The Domestic Animals Act 1994 promotes animal welfare, responsible ownership of dogs and cats and the protection of the environment from feral and nuisance dogs and cats.
Cases we can hear
Under the Act, you may be able to apply to VCAT for a review of a council's decision to:
- have a dog declared dangerous or menacing if you are the owner, or
- refuse to register or renew the registration of a dog, in the case of a dog being declared dangerous.
Other related applications
Cases we can't help with
We can’t accept:
- some cases where one party lives in another state or is a Commonwealth government organisation
- cases heard under federal law instead of Victorian law.
Legislation that gives VCAT the power to hear these applications
Section 98(2) of the Domestic Animals Act 1994
Documents you need to apply
If you have a decision document, use it to help you complete the VCAT application form and attach a copy of the document to your application.

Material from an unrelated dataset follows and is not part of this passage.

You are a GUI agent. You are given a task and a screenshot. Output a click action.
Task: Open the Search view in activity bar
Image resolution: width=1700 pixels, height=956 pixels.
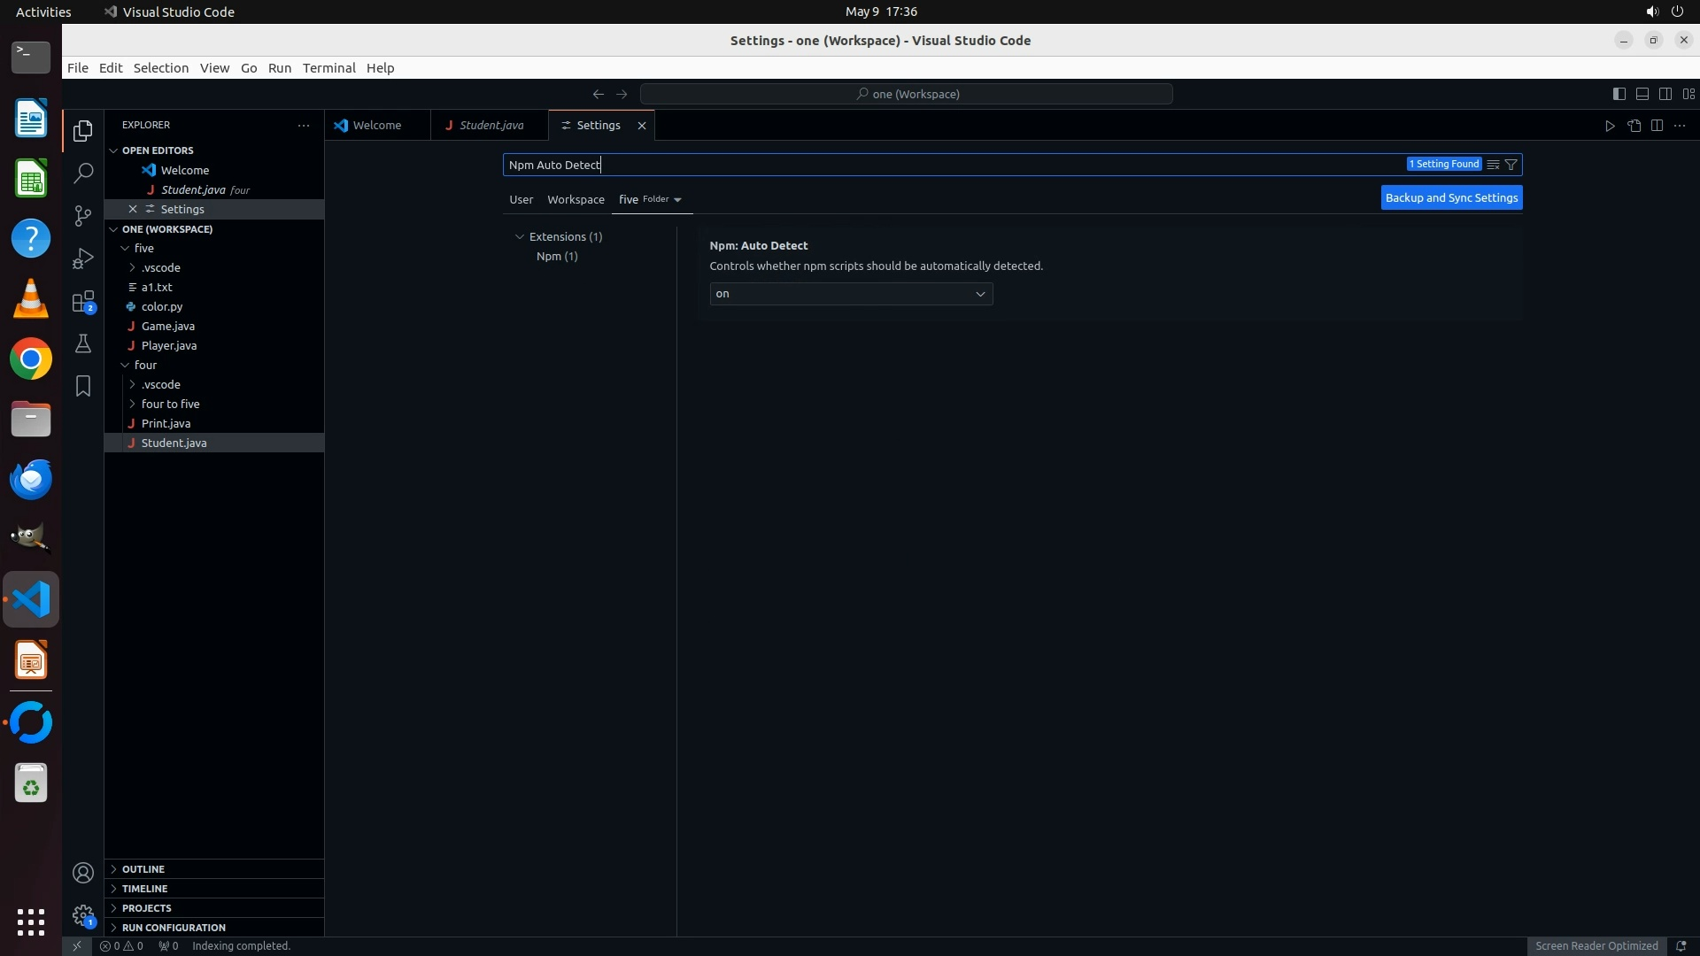click(83, 173)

You must make your application within 28 days from when:
- the decision was made, or
- if you have requested a statement of reasons, the statement of reasons is given to you or you are notified that a statement of reasons will not be given.
See section 98 of the Act for more information about when a decision is taken to be made.
If you apply outside of the time limit, VCAT may extend the time for making an application. You must ask for an extension of time by indicating this on the ‘extension of time’ question of the application form and briefly explaining why your application was late.
VCAT will ask the decision maker if they agree to any extension. If the decision maker doesn't agree, VCAT may hold a preliminary hearing before deciding whether to grant an extension.
What happens to the original decision if I apply to VCAT for a review?
If a review application is made to VCAT about a decision made by a council or an authorised officer, the decision takes effect according to VCAT's determination.
If you don't apply to VCAT, the decision of the council or authorised officer takes effect once the deadline for applying to VCAT has passed.
What can VCAT order?
- affirm the original decision, in which case the original decision will stand
- vary the decision
- set aside the decision and substitute our own decision
- set aside the decision and send back the matter for reconsideration by the decision maker giving directions or recommendations
- invite the decision maker to reconsider their decision at any time during the case.
We can explain the application process and what the form is asking you for. Contact us to get support.
We can't give you legal advice. This means we can't tell you what to write in your application or recommend how to get the outcome you want.
Seek legal help if you're unsure about your options or need advice about your claim.
Do I need a lawyer or professional representative?
You don' need to have legal or other professional representation to appear at VCAT. If you want to be represented by a lawyer or a professional advocate, usually you must ask for VCAT's permission.
Be aware that the regulatory body in most cases uses legal representation.
Find legal services that may be able to assist you.
Access and privacy
VCAT hearings and files are usually public.
VCAT has limited authority to restrict who can access cases and files but, in certain circumstances, you can apply for confidentiality.